> Exercise brief: Only one stretch of the data below is needed: the line with "Choose the Audio/Visual Ministry group" through the last line. Output it exactly and drop the pictures.

> Data extract:
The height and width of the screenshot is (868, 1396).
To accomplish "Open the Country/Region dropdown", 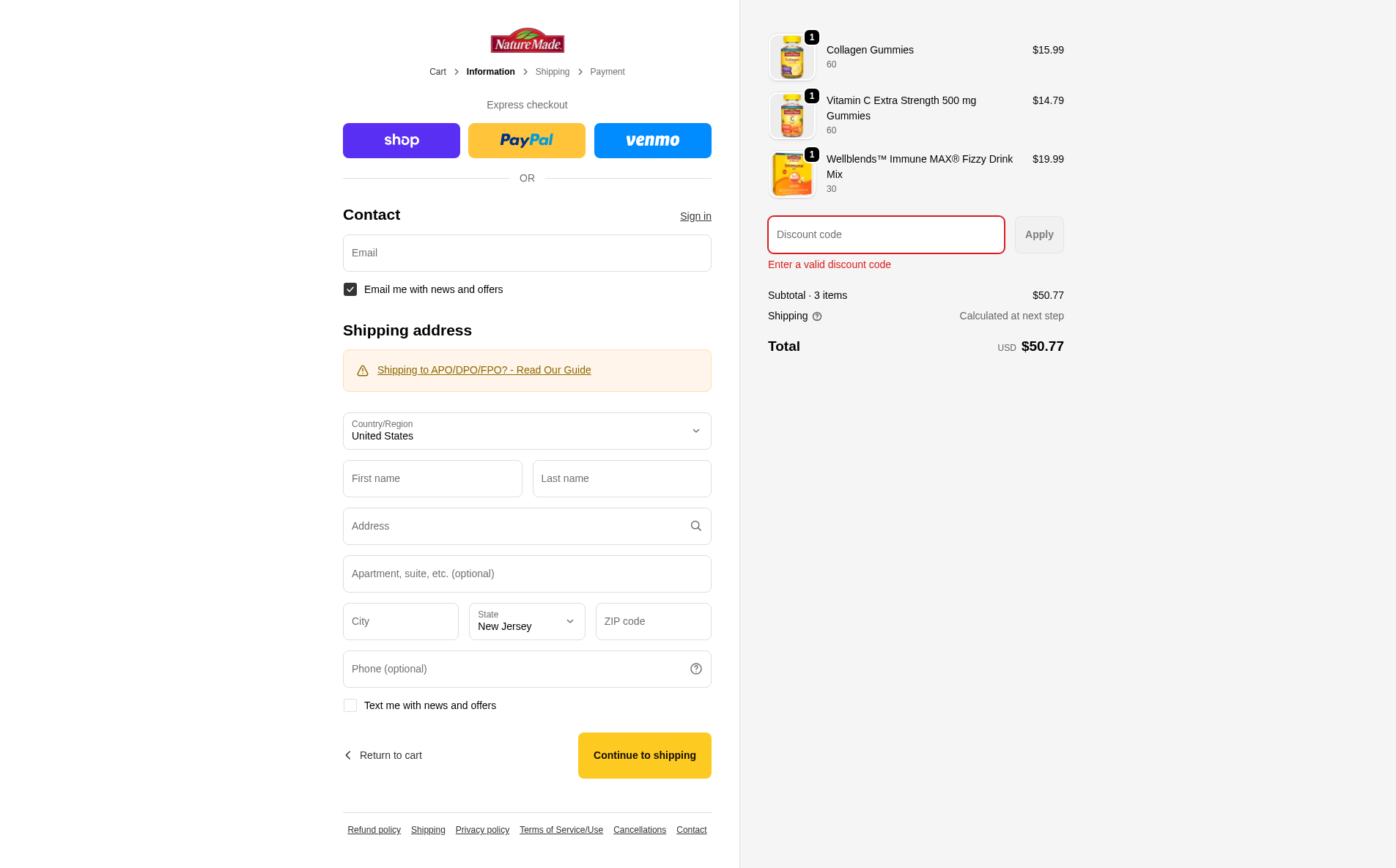I will (x=527, y=431).
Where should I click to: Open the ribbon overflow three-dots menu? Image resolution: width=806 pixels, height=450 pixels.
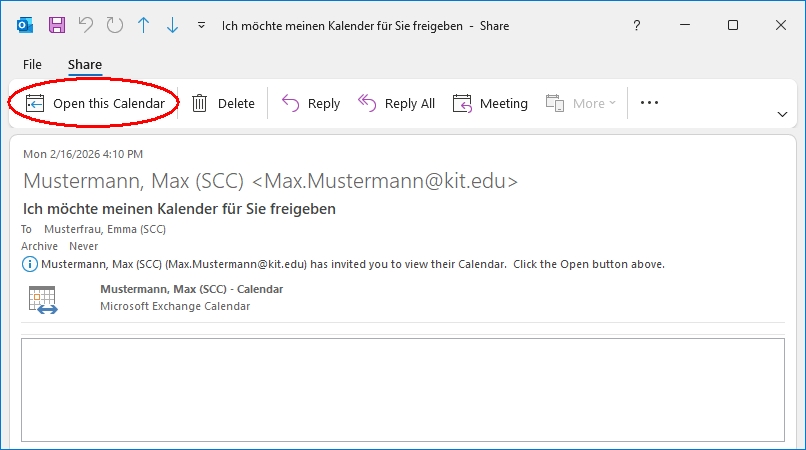[649, 103]
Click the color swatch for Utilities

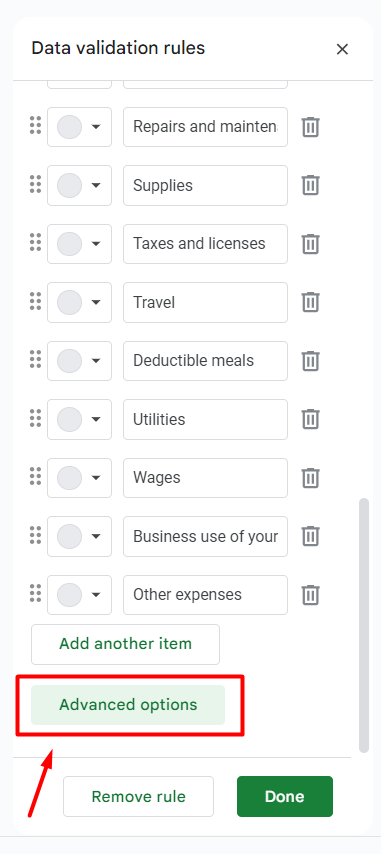point(70,419)
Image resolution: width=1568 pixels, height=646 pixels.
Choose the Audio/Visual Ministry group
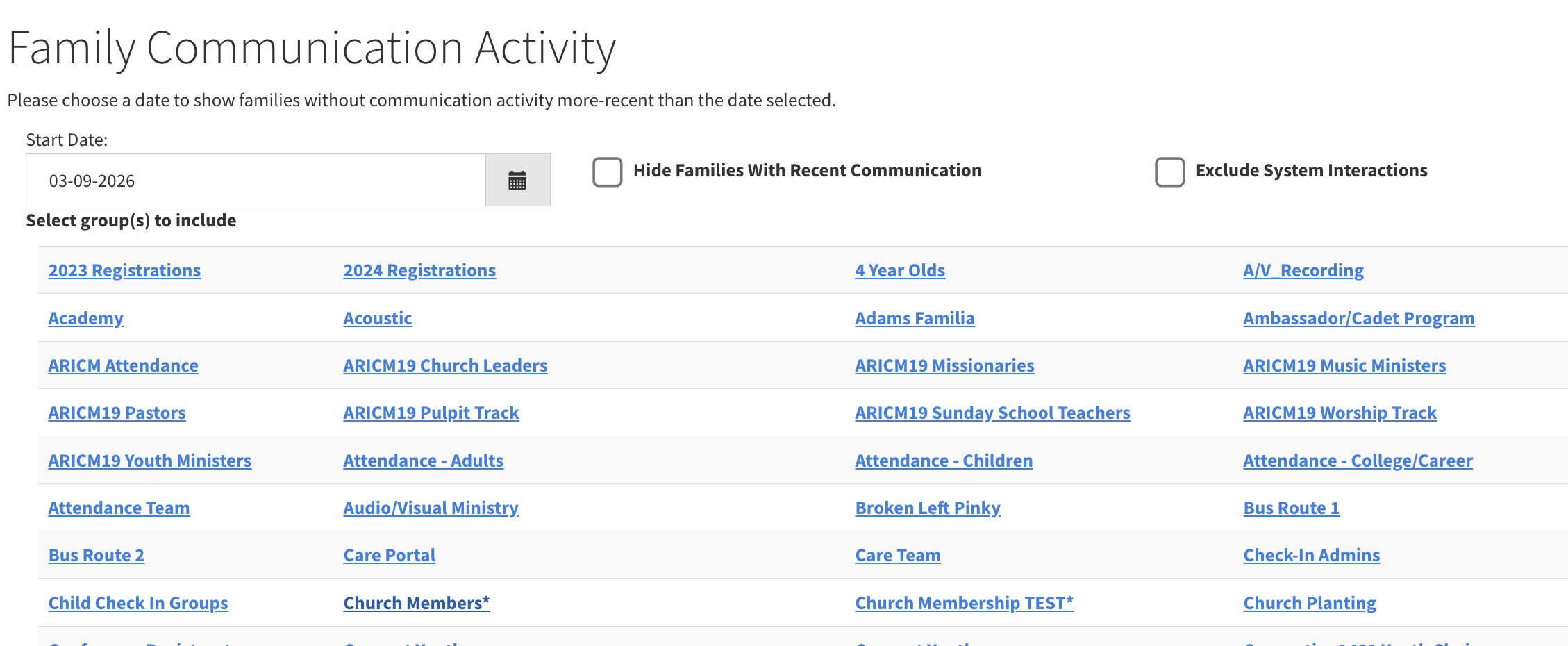[431, 508]
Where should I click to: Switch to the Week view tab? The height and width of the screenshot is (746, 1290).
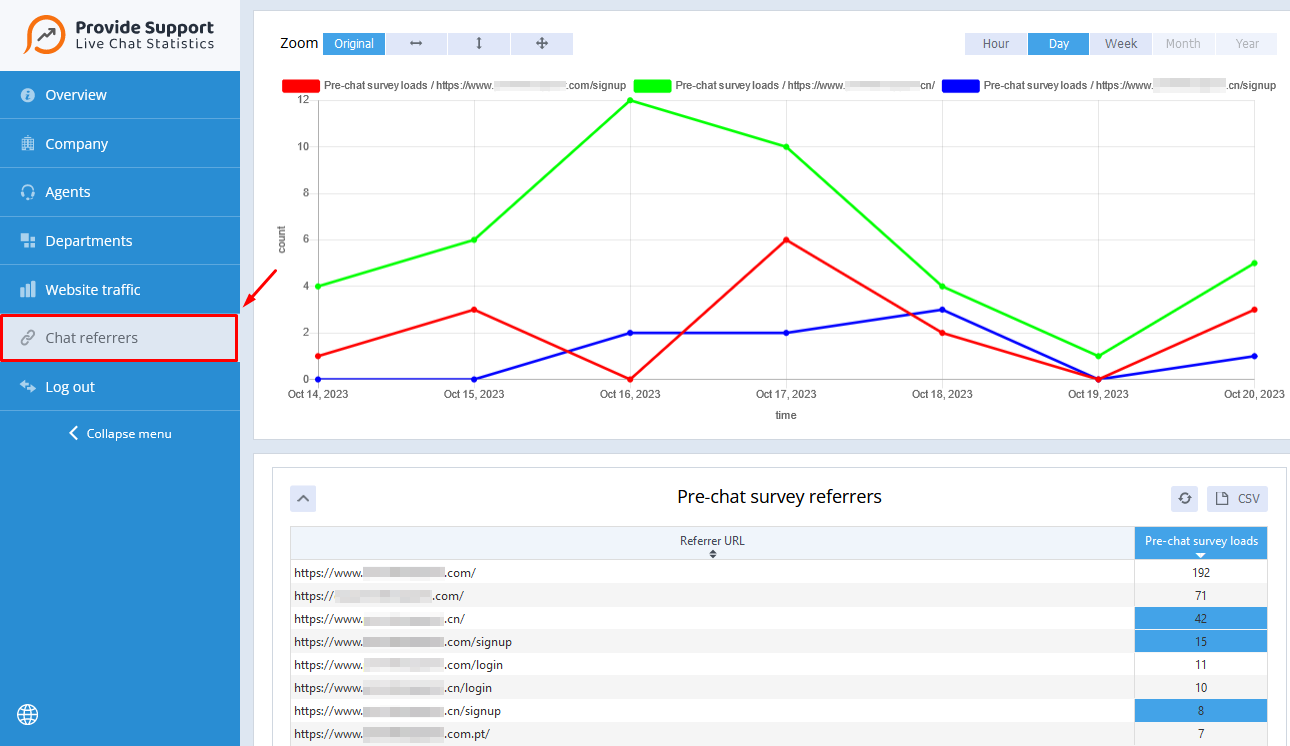(x=1120, y=43)
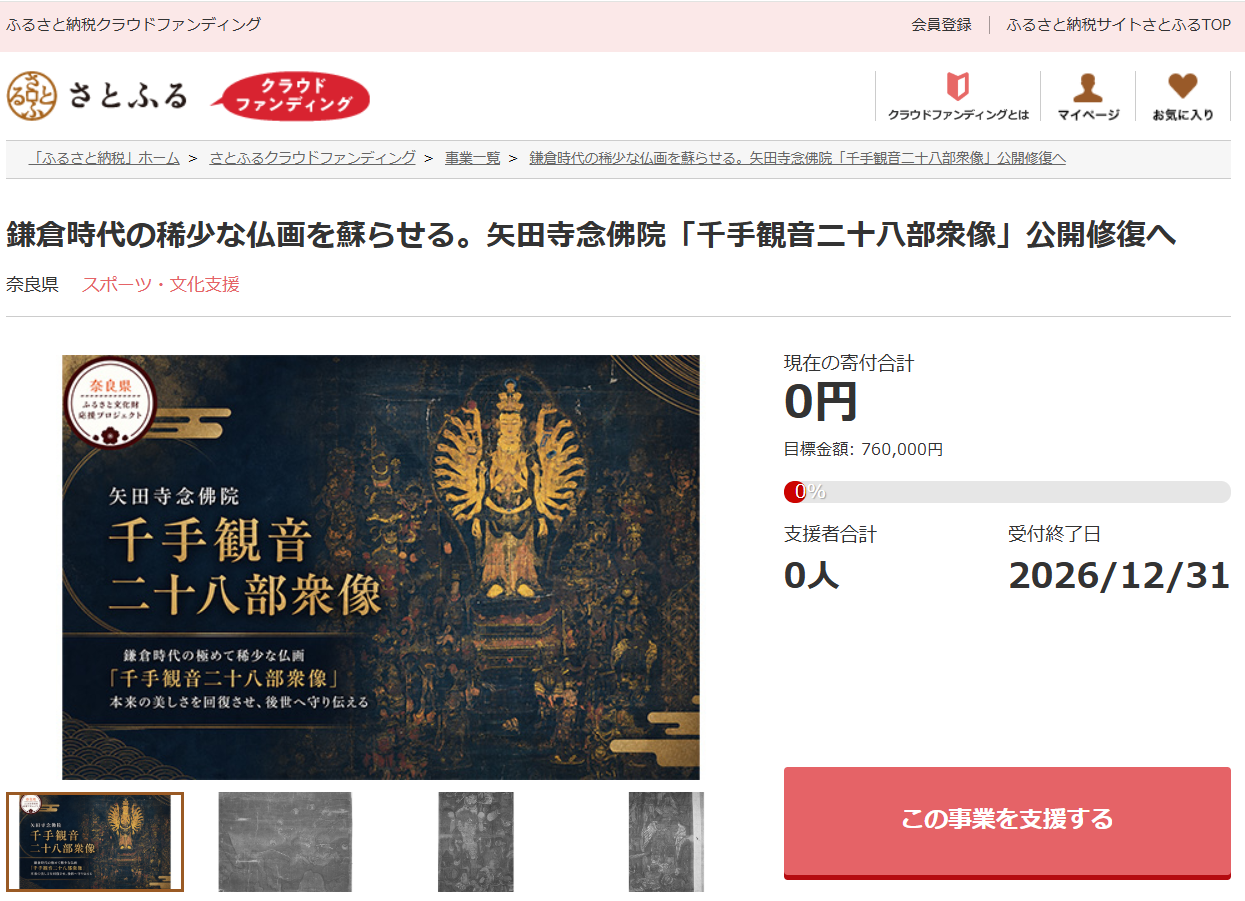Viewport: 1245px width, 901px height.
Task: Click 会員登録 link in top bar
Action: point(941,25)
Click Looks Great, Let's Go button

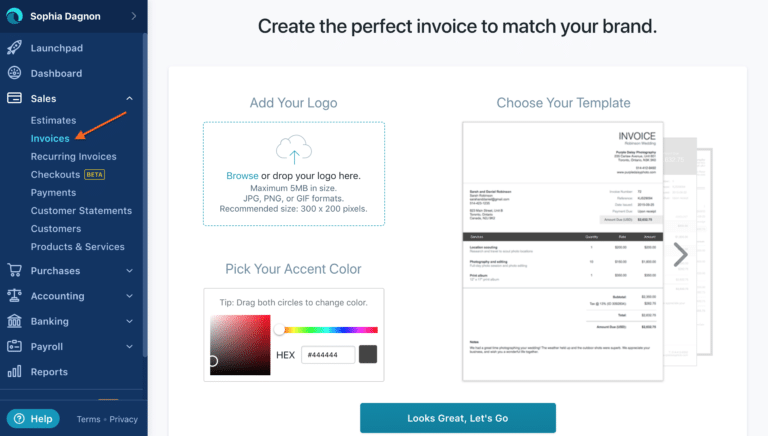tap(457, 418)
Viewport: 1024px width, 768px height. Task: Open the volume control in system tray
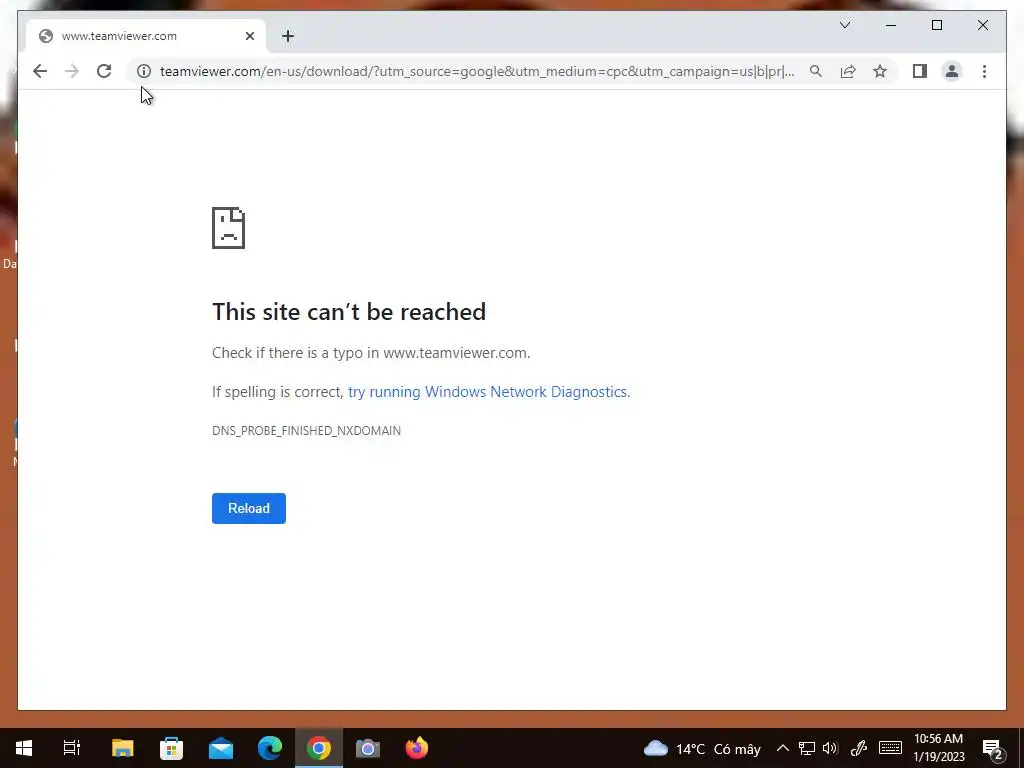(830, 748)
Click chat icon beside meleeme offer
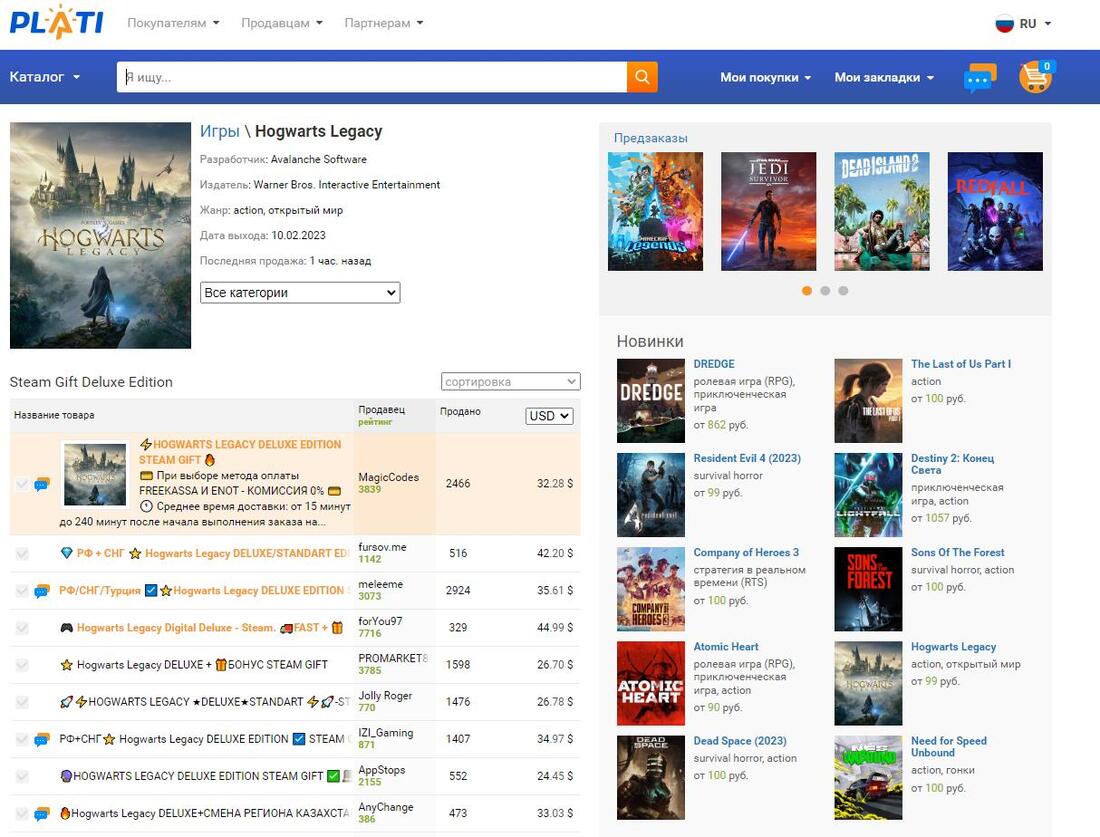 click(x=42, y=591)
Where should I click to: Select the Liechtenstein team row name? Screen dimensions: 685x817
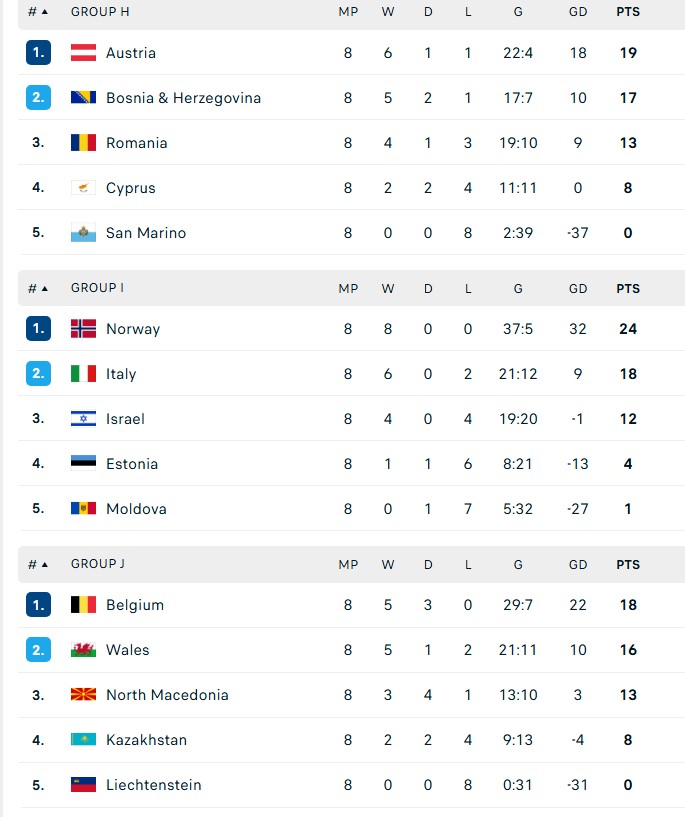point(153,785)
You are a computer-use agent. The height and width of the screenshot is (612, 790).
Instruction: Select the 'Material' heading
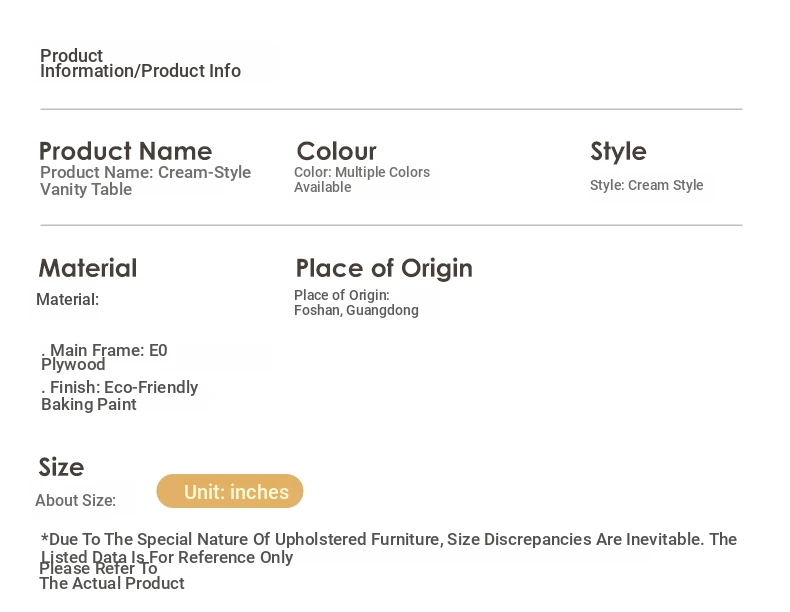[x=88, y=268]
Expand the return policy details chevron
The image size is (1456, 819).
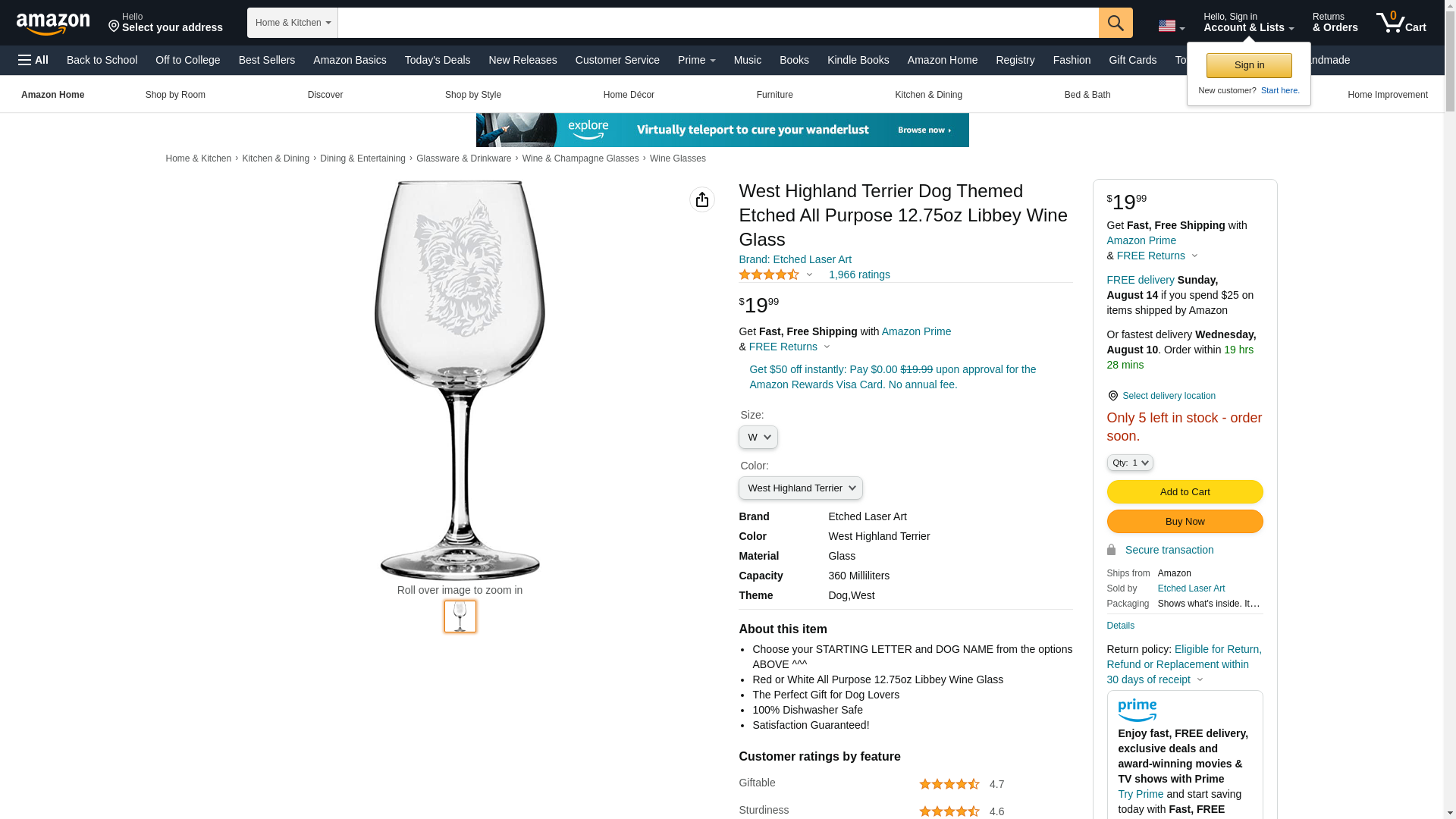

> Output below:
Choose the Audio/Visual Ministry group
[431, 508]
Where should I click to: Switch to the Week view tab? The height and width of the screenshot is (746, 1290).
(x=1120, y=43)
Viewport: 1245px width, 901px height.
Task: Click 会員登録 link in top bar
Action: point(941,25)
Click Looks Great, Let's Go button

tap(457, 418)
Viewport: 1024px width, 768px height. Task: Open the volume control in system tray
(830, 748)
Click chat icon beside meleeme offer
 click(x=42, y=591)
Where should I click to: Select the Liechtenstein team row name? Screen dimensions: 685x817
point(153,785)
You are a computer-use agent. The height and width of the screenshot is (612, 790).
Instruction: Select the 'Material' heading
[x=88, y=268]
Expand the return policy details chevron
The image size is (1456, 819).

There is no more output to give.